Instructions for the task: Would you print the data below exactly, leaving out every picture?

Exercise data:

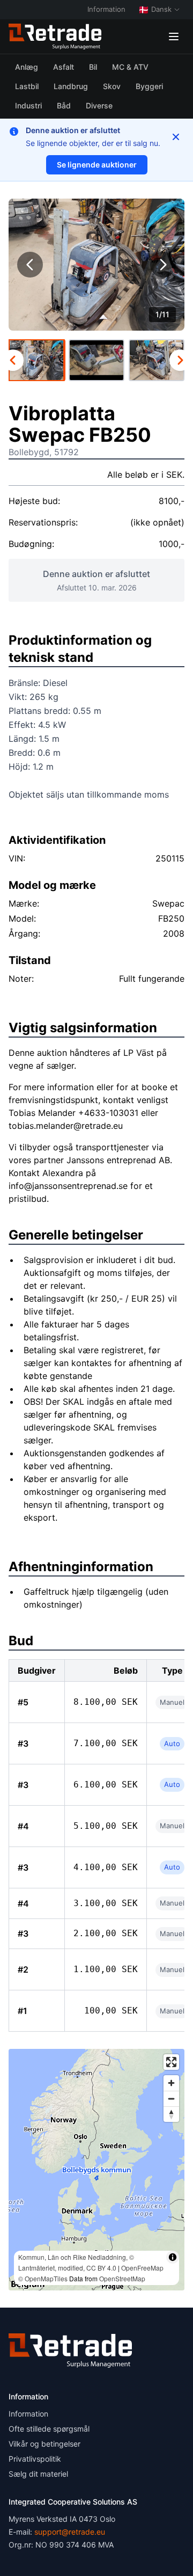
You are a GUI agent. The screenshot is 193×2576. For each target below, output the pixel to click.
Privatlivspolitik (35, 2458)
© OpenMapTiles (43, 2278)
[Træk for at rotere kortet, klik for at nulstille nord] (171, 2114)
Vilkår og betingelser (44, 2443)
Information (106, 9)
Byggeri (149, 86)
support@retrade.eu (69, 2531)
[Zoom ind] (171, 2083)
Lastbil (27, 86)
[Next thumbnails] (180, 360)
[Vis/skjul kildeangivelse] (172, 2257)
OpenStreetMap (122, 2278)
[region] (96, 2169)
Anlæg (26, 66)
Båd (64, 105)
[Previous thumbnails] (13, 360)
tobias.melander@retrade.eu (66, 1125)
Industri (28, 105)
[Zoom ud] (171, 2098)
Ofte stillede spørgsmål (49, 2428)
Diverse (99, 105)
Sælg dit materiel (38, 2473)
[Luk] (175, 136)
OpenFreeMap (142, 2267)
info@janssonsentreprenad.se (68, 1185)
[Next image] (163, 265)
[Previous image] (30, 265)
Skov (112, 86)
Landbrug (71, 86)
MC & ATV (130, 66)
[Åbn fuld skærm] (171, 2062)
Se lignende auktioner (97, 164)
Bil (93, 66)
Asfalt (63, 66)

Response for this exercise:
You are a GUI agent. The screenshot is 193×2576. For each target below, output the pixel to click.
Privatlivspolitik (35, 2458)
© OpenMapTiles (43, 2278)
[Træk for at rotere kortet, klik for at nulstille nord] (171, 2114)
Vilkår og betingelser (44, 2443)
Information (106, 9)
Byggeri (149, 86)
support@retrade.eu (69, 2531)
[Zoom ind] (171, 2083)
Lastbil (27, 86)
[Next thumbnails] (180, 360)
[Vis/skjul kildeangivelse] (172, 2257)
OpenStreetMap (122, 2278)
[region] (96, 2169)
Anlæg (26, 66)
Båd (64, 105)
[Previous thumbnails] (13, 360)
tobias.melander@retrade.eu (66, 1125)
Industri (28, 105)
[Zoom ud] (171, 2098)
Ofte stillede spørgsmål (49, 2428)
Diverse (99, 105)
Sælg dit materiel (38, 2473)
[Luk] (175, 136)
OpenFreeMap (142, 2267)
info@janssonsentreprenad.se (68, 1185)
[Next image] (163, 265)
[Previous image] (30, 265)
Skov (112, 86)
Landbrug (71, 86)
MC & ATV (130, 66)
[Åbn fuld skærm] (171, 2062)
Se lignende auktioner (97, 164)
Bil (93, 66)
Asfalt (63, 66)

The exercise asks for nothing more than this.